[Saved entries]
+++++

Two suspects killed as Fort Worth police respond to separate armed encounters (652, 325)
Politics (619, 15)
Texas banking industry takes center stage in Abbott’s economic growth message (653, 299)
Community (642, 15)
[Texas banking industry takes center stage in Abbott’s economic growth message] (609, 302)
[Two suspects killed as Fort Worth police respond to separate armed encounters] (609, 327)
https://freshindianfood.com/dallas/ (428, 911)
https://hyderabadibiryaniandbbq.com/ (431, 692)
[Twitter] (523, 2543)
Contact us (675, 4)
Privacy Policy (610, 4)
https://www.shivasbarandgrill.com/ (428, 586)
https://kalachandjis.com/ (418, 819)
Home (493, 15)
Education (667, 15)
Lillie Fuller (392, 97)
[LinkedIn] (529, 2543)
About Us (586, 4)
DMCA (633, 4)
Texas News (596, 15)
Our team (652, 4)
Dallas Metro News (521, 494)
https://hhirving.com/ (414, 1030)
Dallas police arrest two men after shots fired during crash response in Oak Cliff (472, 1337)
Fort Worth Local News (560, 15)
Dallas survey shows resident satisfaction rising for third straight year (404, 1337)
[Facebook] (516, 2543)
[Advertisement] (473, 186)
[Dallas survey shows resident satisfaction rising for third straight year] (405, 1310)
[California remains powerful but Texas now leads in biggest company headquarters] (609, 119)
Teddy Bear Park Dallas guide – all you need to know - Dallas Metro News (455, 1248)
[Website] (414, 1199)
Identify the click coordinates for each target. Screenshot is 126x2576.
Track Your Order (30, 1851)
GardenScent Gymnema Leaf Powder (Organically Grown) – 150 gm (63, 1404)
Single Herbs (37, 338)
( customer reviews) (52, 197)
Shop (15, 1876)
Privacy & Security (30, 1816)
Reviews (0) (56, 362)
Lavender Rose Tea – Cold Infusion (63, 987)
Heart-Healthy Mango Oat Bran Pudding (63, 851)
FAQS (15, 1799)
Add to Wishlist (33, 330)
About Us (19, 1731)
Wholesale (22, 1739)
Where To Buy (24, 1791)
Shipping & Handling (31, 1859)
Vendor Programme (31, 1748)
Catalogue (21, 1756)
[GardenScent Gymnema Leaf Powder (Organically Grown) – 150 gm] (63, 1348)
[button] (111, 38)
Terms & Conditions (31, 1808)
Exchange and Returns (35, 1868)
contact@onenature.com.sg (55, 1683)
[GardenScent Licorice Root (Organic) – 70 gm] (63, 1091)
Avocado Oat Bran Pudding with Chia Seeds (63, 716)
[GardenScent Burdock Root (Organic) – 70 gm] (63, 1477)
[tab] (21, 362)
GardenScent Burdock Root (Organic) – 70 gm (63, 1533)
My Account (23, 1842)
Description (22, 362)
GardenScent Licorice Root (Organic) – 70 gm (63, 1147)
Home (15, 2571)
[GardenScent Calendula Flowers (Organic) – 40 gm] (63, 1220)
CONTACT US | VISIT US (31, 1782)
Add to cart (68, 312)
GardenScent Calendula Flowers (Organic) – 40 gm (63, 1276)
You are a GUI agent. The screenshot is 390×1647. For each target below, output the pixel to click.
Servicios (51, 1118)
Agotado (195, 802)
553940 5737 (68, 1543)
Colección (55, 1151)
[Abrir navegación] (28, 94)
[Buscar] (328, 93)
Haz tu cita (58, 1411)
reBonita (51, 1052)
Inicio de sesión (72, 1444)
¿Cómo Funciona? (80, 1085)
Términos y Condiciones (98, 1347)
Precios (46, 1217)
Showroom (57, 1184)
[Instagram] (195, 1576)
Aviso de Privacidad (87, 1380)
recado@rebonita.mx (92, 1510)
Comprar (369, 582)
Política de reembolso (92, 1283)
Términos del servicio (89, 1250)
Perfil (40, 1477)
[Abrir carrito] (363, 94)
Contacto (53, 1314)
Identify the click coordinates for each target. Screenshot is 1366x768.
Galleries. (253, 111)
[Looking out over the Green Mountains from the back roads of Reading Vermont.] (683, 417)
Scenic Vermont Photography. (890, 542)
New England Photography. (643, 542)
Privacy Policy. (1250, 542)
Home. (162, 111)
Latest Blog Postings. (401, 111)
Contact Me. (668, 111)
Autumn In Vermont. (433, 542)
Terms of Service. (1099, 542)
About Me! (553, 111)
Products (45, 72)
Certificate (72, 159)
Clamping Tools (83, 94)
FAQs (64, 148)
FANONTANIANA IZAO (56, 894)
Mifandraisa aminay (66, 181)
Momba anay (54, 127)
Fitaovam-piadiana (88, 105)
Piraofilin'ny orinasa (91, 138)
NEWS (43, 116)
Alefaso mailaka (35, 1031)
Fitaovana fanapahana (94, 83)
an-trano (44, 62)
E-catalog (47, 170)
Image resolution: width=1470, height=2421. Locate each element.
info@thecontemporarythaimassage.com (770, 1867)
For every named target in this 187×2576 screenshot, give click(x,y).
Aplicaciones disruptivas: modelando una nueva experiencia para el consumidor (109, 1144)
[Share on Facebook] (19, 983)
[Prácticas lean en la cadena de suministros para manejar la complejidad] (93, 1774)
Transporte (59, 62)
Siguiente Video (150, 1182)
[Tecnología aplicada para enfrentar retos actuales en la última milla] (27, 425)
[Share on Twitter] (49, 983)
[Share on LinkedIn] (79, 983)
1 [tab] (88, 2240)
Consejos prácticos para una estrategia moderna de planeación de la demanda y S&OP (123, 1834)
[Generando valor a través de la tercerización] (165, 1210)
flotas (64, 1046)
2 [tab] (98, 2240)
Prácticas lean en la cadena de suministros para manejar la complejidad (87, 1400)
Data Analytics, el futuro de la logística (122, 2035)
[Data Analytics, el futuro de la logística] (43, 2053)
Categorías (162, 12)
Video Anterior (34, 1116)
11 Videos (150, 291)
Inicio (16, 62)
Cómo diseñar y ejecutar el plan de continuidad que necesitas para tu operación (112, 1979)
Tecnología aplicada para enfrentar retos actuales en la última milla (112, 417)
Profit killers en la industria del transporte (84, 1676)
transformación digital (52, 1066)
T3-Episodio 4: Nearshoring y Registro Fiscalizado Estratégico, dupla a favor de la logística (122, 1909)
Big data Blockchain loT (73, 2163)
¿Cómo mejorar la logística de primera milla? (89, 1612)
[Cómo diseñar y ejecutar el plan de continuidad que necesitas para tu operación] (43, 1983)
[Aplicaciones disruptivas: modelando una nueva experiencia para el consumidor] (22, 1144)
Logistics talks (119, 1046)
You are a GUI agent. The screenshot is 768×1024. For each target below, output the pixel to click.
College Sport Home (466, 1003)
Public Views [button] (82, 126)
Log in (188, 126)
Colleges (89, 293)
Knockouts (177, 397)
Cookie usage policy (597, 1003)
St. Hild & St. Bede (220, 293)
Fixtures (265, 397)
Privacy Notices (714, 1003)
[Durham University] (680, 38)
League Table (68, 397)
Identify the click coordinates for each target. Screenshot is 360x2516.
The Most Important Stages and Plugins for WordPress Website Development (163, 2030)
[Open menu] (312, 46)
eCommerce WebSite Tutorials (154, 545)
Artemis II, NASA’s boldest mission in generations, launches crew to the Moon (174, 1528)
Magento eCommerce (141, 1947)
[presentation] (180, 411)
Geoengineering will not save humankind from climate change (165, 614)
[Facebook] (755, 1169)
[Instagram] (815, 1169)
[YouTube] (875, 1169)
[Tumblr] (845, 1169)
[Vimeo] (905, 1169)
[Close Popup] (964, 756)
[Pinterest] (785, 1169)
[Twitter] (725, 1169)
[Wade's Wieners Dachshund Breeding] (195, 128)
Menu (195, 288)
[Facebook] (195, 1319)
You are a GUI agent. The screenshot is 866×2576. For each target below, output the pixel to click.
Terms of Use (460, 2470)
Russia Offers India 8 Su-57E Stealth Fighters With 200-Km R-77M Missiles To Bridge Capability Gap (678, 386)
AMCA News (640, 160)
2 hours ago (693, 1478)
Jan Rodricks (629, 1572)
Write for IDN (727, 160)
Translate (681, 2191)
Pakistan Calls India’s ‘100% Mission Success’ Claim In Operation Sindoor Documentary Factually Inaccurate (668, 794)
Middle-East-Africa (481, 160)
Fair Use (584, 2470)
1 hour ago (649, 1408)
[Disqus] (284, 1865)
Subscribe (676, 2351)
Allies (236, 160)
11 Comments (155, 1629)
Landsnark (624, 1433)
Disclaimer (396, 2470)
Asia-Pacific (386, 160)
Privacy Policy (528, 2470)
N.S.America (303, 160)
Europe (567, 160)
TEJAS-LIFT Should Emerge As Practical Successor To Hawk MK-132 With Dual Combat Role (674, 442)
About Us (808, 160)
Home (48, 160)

+++++

Repeat only what runs from the line holding "2 hours ago (693, 1478)" to the end of the data, keeping every line exactly as written, first and last included.

▶ **REPLY TO THE TASK**
2 hours ago (693, 1478)
Jan Rodricks (629, 1572)
Write for IDN (727, 160)
Translate (681, 2191)
Pakistan Calls India’s ‘100% Mission Success’ Claim In Operation Sindoor Documentary Factually Inaccurate (668, 794)
Middle-East-Africa (481, 160)
Fair Use (584, 2470)
1 hour ago (649, 1408)
[Disqus] (284, 1865)
Subscribe (676, 2351)
Allies (236, 160)
11 Comments (155, 1629)
Landsnark (624, 1433)
Disclaimer (396, 2470)
Asia-Pacific (386, 160)
Privacy Policy (528, 2470)
N.S.America (303, 160)
Europe (567, 160)
TEJAS-LIFT Should Emerge As Practical Successor To Hawk MK-132 With Dual Combat Role (674, 442)
About Us (808, 160)
Home (48, 160)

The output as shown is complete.